» **EXCERPTED PASSAGE**:
Cranberry bogs — naturally swampy areas infused with sand to create the ideal growing conditions for the iconic North American fruit — have been a staple of the Massachusetts landscape and economy for centuries. At the turn of the new millennium, the industry was in a tough spot. An overabundance of cranberries on the market from higher-yielding new cultivars in Wisconsin and Quebec had caused prices to crash and then swing wildly, even after the federal government started paying growers for surplus production. Some Massachusetts cranberry bogs no longer made financial sense, and for farmers who had exhausted every option to stay in operation, development was the only reliable way out. But it wasn’t a fate those farmers wanted for the land they loved.
“Many of the smaller farmers are like fifth-generation,” Davenport says. “And their property is what they have to pass on to their children.”

» **EXCERPTED DATA**:
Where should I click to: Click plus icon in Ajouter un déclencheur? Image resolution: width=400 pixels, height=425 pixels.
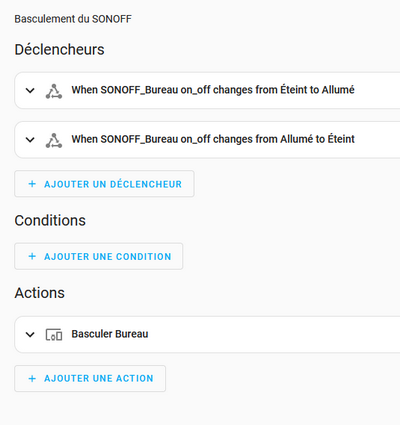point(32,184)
* * *
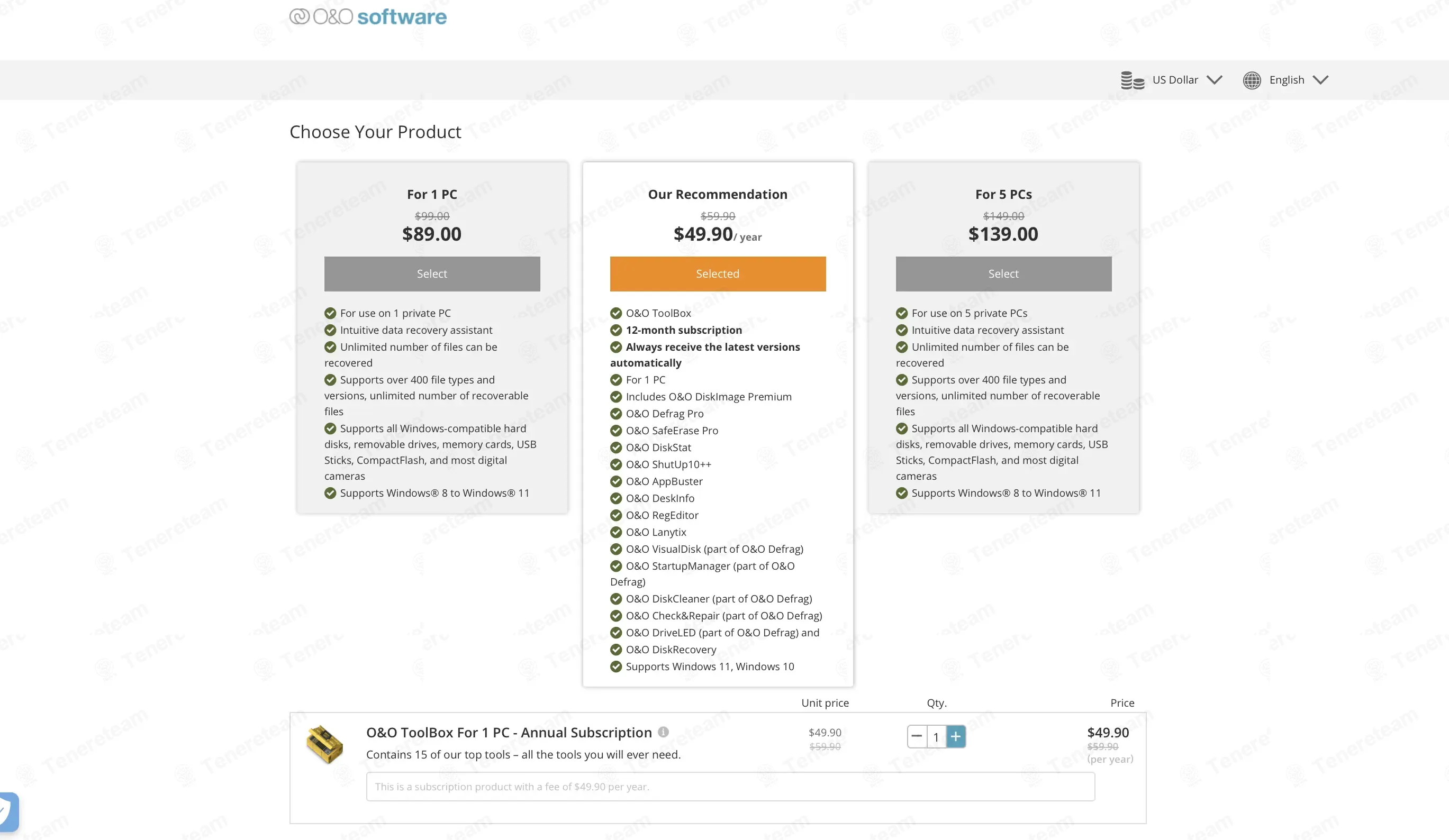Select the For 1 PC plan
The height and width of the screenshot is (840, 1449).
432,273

» **TASKS FOR THIS EXERCISE**:
- 1) In the passage on Massachusetts cranberry bogs, what caused cranberry prices to crash at the turn of the millennium?
- 2) Extend the passage on Massachusetts cranberry bogs, picking up right after its final sentence.

» **OUTPUTS IN ORDER**:
- 1) An overabundance of cranberries on the market from higher-yielding new cultivars in Wisconsin and Quebec.

- 2)
Though she and Schulman were only first-generation, they’d envisioned keeping the roughly 600 acres of legacy farmland pieced together into Tidmarsh Farms in their own family for many years to come. That looked unlikely if they kept growing cranberries — and impossible if the land wound up in the hands of a developer. So in 2008, Davenport retired from the media research lab she’d founded at MIT and went all in on conservation. It was the beginning of a multi-year effort to revive vanished wetlands that would bring new life not only to her property, but to an entire industry increasingly burdened by climate change, while doing some good for the climate in the process.
As Davenport began her campaign to save Tidmarsh, she discovered that there wasn’t much of a history of bog restoration for her to build upon. It was well-understood at the time that most cranberry bogs in Massachusetts were situated within natural wetlands but had been made more hospitable for cranberries — and stripped of other, undesirable plants — by putting down a fresh layer of sand every few years. Researchers already suspected that many of those wetlands were originally Atlantic white cedar swamps, an ecosystem that’s rare today. Yet evidence was mounting that cranberry bogs that were taken out of production grew into sandy pine and maple forests instead of reverting to the wetlands they were before.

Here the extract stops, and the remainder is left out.